The main concern of fundamentalist Islam is with moderate Islam, and especially with those Islamic states which, if they have not precisely embraced democracy, have nevertheless tried to banish theocracy from the business of government. That fundamentalism loathes the Western democracies goes without saying: or rather, it goes with a lot of saying, at the top of the voice. But the real horror, for the diehard theocrats, is the country with a large number of Muslims that has been infiltrated by the liberal ideas of the West. As a rule of thumb, you can say that the terrorists would like to wreak edifying vengeance on any predominantly Islamic country where you can see even a small part of a woman’s face. Starting with Pakistan, you can see more and more of a woman’s face as you move East. It was therefore predictable, after September 11th, that the terrorists would bend their efforts in the same direction. I only wish that I had predicted it straight away: we would all like to be blessed with as much foresight as hindsight. As things happened, it took me a few days.

  A few days after the towers collapsed in New York, I flew East myself, from London to Sydney, thence to keep a speaking engagement in Adelaide. I flew by Malaysia Air, on a flight in which the crew outnumbered the passengers. The transit lounge in Kuala Lumpur was where I had my revelation. There was a prayer room for the faithful and an open bar for the rest of us. The two schools of thought were getting along fine, but it wasn’t hard to imagine another breed of traveller who wouldn’t stand for it. Here was an obvious target, and there were plenty more on the way to Australia, including the whole of Indonesia, where the fundamentalists were getting a lot better hearing than they were in Malaysia, but only because the Indonesian government was even more scared of what they might do.

  My speech in Adelaide was supposed to entertain several hundred Australian businessmen, but I threw in a few sentences designed to register on a different kind of laugh meter. Making jokes about the Australian intellectuals is a dangerous business when your audience is anti-intellectual anyway, which, I think it fair to say, my audience was: there is too good a chance of flattering a prejudice.

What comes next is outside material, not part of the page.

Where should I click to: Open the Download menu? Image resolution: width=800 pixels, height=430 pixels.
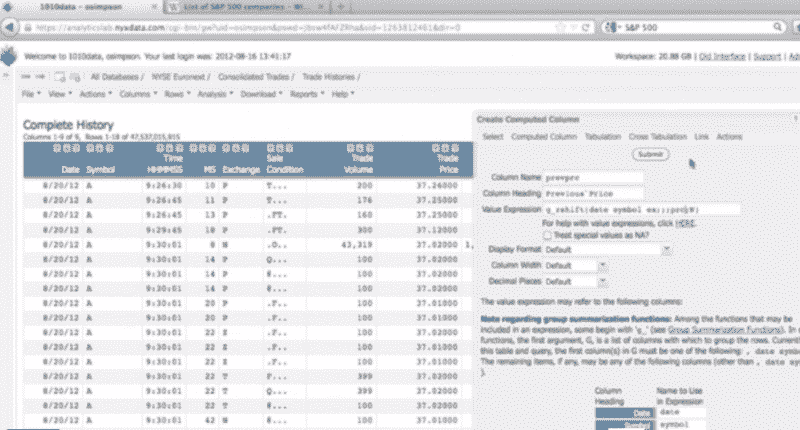pyautogui.click(x=260, y=93)
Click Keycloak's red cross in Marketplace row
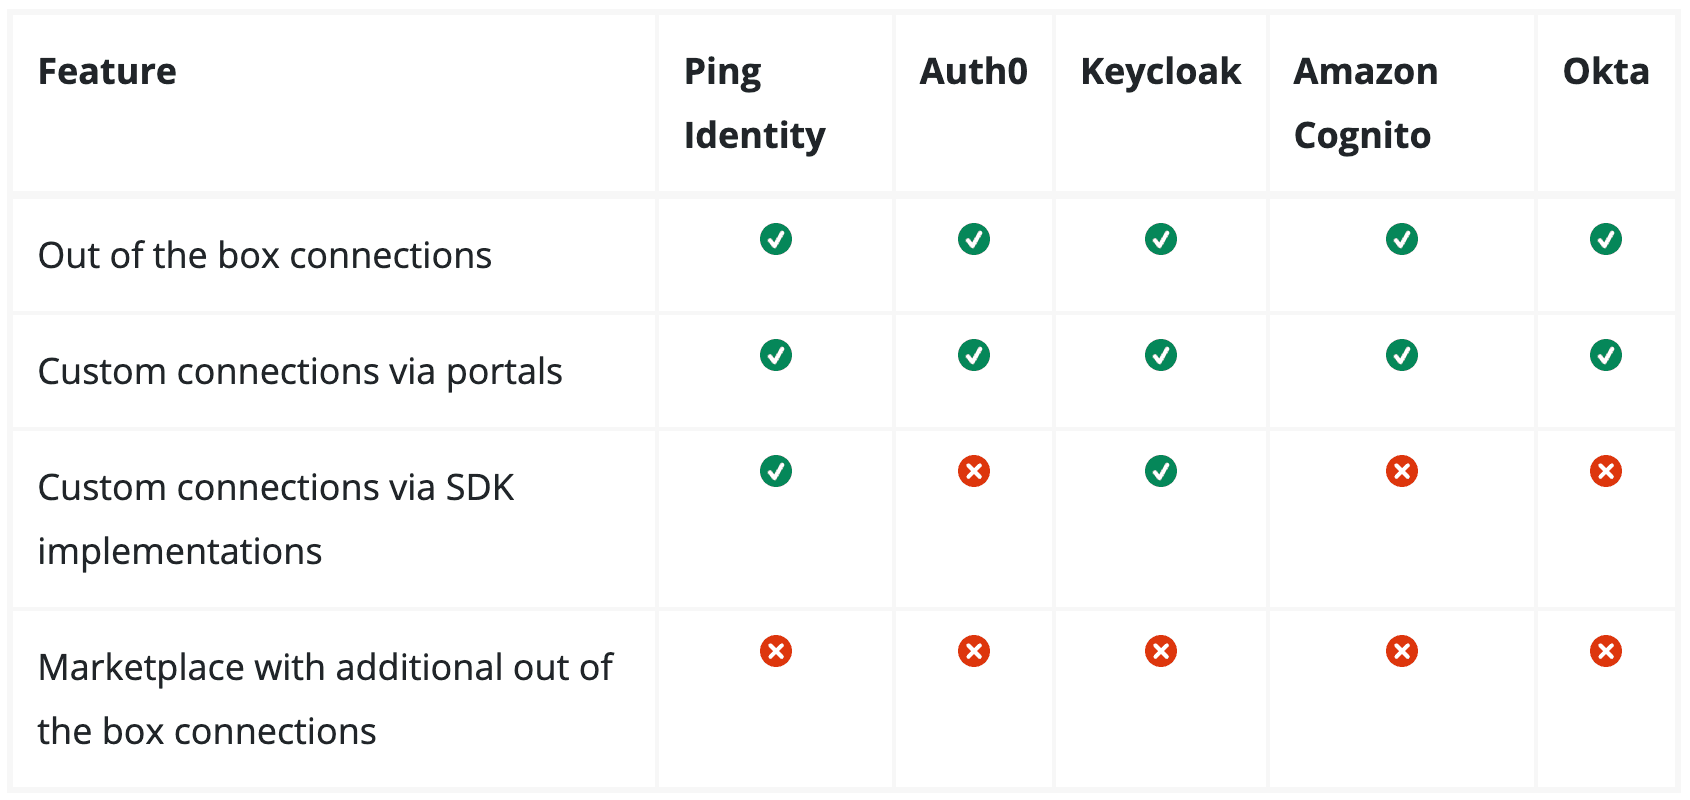The image size is (1690, 800). (x=1161, y=651)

I had to make it clear that I was joking about my fellow professionals, not my enemies. But compelled by the memory of my revelation in Kuala Lumpur, I couldn’t resist caning the Australian gauchiste commentators for their persistence in representing Australia as racist, exclusionist, illiberal and immature. I did my best to make my message funny, but I also tried hard to make it clear. Australia, though it certainly had the tragedy of the Aboriginals to haunt its conscience, was one of the most mature, generous and genuinely multicultural democracies on earth. For that reason alone, Australia would be in the firing line.

  Well, now it is, and sadly our best hope will be that some of our neighbouring countries to the North and West will draw most of the fire. Next month I have to be in Australia again, to deliver a speech in Sydney and Melbourne: a speech about libraries. In the speech, which I am composing now and have put aside to write this, I will propose, among other things, the founding in Australia of an Islamic library to which all the world’s genuine Islamic scholars who are free to travel might come, there to continue the work of bringing a critical scrutiny to the sacred texts – the very work that was forcibly interrupted by the theocrats in the nineteenth century, an interruption that led directly to the disasters of today. But to get there in time I will have to fly there, and I can’t say I’m looking forward to the trip. I will be an old man soon, and the fact that I will be flying home through a long war-zone will bother me less than it would once have done, because I have had a life. But nobody wants his certainty of death pre-empted by a bunch of maniacs impelled by their certainty of Heaven, and the thought of all those slain or maimed young Australians, so full of life because they were too young even to realize what it means to be born and raised in a free country, will bring me home in despair.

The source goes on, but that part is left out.